Why he says Iran is playing for leverage
Keane’s point is simple and coldly practical: control of the Strait of Hormuz is leverage — the regime uses threats, mines, and limited attacks to force bargains, buy time, and shape international pressure. Shipping through the strait fell sharply during recent Iranian closures, with transit counts roughly halving in episodes where Tehran declared the waterway closed. That’s not theory; it’s commerce stopped cold — tankers delayed, insurers hiking premiums, and oil markets jittery.

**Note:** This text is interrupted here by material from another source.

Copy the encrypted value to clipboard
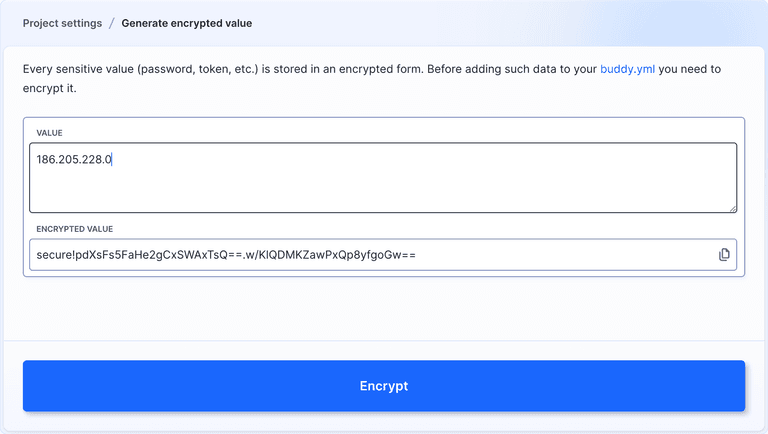 (x=724, y=255)
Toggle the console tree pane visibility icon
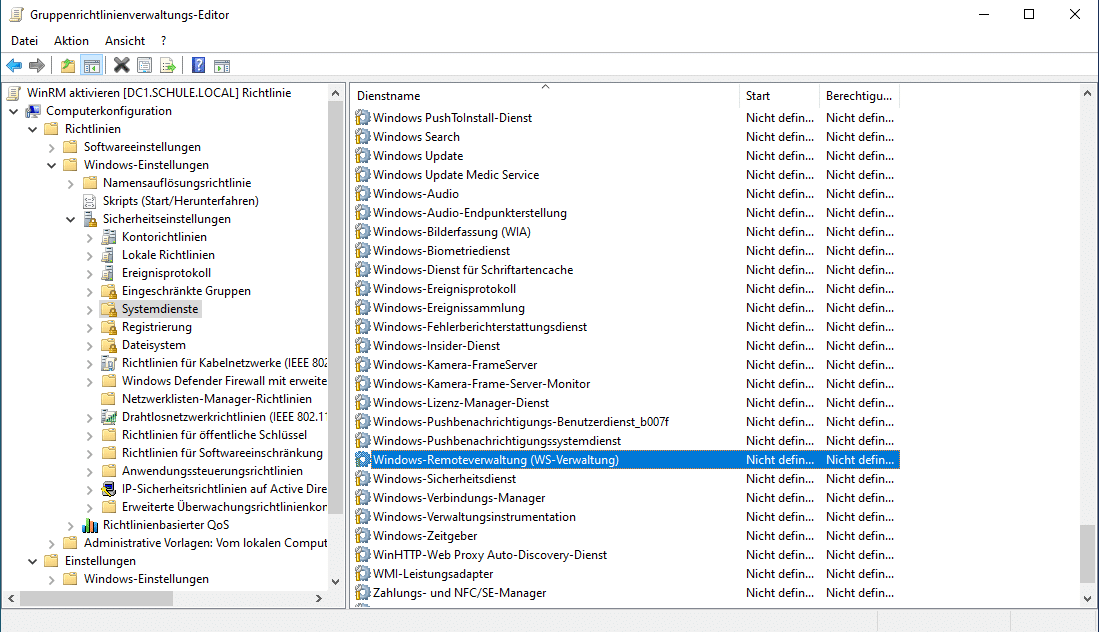 tap(91, 64)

Muscle, not wishful thinking
Keane argues Washington should keep military enforcement options on the table: strikes, patrols, and the credible threat of escalation to prevent Iran from reversing any concessions after a ceasefire. In plain terms: don’t hand the regime a pause button and hope they behave. If you’ve ever seen a bully backed into a corner only to get mercy and then strike again, you know why he’s skeptical.
Real people feel the spillover
When straits close, Americans pay the price. Higher fuel bills at the pump, higher freight costs for groceries and parts, and more danger for sailors and mariners in the region — those are the immediate consequences. Behind the policy debate are crews stuck offloading later than planned and small business owners watching input costs climb because geopolitical gamesmanship raised shipping rates and insurance costs overnight.
Listen to the advice — but check the books
Keane’s hawkish posture is consistent; critics rightly note he’s long pushed for stronger military pressure and has institutional ties to defense‑related groups. That context matters when you weigh his warnings: they come from a man who’s spent a lifetime thinking about force and deterrence. Still, whether you accept his prescription or not, the central fact remains — Iran has shown it can and will weaponize the Strait of Hormuz to extract concessions, and that poses a clear risk to American interests and global energy security.